Pixel coordinate grounding data:

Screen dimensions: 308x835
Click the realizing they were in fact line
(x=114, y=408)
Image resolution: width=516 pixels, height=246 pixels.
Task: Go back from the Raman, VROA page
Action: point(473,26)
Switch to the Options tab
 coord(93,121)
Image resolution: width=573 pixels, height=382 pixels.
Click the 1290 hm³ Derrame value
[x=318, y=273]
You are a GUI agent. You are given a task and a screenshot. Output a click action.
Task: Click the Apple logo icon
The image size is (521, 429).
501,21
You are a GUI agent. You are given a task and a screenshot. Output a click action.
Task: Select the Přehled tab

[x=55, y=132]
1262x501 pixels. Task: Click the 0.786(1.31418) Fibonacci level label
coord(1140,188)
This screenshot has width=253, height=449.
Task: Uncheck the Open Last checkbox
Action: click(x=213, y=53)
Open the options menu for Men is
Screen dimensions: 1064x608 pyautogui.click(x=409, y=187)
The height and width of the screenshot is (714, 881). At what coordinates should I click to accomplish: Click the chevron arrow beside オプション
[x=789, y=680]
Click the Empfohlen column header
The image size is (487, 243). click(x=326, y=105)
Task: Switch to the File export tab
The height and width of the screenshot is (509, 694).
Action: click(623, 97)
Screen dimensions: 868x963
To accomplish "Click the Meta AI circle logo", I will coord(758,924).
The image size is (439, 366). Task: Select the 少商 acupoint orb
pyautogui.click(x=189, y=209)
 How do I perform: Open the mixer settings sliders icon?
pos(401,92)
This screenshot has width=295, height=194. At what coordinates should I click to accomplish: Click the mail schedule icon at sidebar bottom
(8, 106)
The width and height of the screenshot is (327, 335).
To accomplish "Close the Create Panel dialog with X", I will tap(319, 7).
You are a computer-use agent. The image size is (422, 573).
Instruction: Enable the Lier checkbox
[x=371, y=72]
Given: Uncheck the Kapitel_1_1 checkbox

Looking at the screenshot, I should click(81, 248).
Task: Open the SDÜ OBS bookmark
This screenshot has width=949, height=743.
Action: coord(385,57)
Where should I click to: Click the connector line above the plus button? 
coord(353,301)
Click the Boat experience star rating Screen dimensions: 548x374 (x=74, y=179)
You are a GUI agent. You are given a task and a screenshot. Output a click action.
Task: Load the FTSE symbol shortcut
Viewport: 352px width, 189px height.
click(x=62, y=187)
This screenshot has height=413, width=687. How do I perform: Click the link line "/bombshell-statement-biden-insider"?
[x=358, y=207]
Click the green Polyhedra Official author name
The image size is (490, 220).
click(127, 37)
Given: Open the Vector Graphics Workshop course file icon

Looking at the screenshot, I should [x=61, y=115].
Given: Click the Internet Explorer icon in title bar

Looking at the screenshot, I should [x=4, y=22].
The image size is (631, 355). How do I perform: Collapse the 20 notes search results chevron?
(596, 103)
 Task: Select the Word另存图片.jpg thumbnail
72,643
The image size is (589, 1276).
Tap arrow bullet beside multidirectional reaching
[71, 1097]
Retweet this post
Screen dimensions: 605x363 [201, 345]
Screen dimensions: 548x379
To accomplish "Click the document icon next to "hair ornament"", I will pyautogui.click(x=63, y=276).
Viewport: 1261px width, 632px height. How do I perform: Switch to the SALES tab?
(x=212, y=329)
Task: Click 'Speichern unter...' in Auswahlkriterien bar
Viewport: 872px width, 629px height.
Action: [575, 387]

Activity =>
Select all lines with the word "will" from the entries above.

Result for this task =>
To accomplish "Click the Meta AI circle logo", I will coord(758,924).
To accomplish "Close the Create Panel dialog with X", I will tap(319, 7).
To accomplish "Click the document icon next to "hair ornament"", I will pyautogui.click(x=63, y=276).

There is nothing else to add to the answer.